WORK REQUIRED —
Copy out each line of the data below in which "Series" appears.

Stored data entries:
.....

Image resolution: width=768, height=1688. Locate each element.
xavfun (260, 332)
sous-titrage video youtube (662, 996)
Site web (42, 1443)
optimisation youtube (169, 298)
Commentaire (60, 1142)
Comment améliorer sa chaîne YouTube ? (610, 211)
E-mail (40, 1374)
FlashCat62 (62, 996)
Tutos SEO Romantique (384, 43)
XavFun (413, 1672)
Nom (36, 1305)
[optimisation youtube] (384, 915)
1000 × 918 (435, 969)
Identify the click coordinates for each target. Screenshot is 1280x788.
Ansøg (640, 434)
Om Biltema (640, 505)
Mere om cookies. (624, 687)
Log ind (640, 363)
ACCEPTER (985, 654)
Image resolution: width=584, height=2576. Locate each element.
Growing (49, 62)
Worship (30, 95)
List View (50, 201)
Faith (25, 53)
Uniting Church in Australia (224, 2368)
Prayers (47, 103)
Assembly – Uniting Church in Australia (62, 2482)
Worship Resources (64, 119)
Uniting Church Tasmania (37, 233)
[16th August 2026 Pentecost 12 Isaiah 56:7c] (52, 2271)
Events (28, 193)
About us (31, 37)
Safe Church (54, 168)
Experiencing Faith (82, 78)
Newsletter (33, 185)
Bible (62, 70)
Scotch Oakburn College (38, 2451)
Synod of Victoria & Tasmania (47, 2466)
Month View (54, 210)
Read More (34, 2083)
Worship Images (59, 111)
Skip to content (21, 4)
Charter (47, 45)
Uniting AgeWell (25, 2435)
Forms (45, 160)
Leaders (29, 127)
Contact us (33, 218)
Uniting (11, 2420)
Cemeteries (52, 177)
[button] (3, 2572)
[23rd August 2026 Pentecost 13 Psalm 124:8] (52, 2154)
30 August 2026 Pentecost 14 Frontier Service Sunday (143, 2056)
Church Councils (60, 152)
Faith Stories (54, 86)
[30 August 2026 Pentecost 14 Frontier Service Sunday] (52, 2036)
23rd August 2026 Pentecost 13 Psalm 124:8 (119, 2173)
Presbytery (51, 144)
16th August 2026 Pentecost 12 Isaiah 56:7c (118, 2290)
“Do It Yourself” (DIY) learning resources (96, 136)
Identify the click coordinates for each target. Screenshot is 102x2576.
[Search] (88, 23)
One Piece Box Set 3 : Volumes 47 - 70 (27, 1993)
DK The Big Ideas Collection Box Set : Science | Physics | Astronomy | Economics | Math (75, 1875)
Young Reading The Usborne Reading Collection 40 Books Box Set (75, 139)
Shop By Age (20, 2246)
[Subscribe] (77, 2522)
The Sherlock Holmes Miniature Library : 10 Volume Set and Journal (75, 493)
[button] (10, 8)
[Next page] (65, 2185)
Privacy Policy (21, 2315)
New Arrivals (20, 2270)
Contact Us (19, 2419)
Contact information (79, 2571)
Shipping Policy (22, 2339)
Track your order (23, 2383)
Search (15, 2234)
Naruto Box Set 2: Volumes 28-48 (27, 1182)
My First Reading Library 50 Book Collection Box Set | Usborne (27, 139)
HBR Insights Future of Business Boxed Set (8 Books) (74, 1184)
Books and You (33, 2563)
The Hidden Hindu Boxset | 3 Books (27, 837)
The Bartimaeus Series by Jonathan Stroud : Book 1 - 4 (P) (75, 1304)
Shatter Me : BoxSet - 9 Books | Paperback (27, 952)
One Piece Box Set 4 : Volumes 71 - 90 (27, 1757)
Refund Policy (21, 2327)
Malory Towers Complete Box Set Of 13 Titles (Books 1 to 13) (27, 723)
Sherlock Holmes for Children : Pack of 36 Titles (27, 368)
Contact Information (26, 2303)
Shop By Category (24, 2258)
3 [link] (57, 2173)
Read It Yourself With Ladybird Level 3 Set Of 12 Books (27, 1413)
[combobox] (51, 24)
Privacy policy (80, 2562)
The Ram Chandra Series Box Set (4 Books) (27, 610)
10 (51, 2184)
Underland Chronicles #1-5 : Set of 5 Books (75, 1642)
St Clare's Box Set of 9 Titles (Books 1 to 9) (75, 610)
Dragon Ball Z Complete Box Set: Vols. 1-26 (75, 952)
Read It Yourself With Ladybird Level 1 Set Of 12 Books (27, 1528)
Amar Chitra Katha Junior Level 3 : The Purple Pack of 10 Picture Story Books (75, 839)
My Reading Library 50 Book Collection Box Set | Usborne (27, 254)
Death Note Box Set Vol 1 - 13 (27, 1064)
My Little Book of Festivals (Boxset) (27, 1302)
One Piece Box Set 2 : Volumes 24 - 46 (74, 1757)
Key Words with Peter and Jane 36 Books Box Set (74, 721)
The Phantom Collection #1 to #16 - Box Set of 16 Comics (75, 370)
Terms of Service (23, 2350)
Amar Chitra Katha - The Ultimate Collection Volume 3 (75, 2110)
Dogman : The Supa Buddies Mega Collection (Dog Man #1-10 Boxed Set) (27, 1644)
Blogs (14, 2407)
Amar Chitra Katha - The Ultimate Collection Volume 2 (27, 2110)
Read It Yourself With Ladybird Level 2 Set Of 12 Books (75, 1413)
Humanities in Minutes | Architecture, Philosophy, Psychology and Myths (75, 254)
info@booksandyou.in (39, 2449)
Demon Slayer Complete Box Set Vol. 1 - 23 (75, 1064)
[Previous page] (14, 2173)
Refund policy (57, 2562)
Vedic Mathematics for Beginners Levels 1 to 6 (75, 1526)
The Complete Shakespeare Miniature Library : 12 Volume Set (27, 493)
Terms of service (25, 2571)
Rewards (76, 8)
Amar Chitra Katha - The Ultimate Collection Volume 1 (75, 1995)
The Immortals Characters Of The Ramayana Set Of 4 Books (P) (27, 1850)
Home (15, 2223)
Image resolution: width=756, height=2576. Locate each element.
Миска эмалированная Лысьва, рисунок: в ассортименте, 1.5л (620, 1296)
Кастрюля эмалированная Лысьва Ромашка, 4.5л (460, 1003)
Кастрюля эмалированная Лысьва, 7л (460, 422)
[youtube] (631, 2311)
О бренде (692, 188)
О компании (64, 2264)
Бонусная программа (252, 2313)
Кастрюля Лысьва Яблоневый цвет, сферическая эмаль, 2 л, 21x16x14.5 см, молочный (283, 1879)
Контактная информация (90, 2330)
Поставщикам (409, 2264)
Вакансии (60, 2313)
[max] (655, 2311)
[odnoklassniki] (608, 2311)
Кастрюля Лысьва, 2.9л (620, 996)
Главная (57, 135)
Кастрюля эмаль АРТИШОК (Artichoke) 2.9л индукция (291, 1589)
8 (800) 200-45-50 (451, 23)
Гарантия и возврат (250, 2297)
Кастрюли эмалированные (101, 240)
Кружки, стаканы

.....

RESPONSE TO THIS TASK —
The Bartimaeus Series by Jonathan Stroud : Book 1 - 4 (P) (75, 1304)
The Ram Chandra Series Box Set (4 Books) (27, 610)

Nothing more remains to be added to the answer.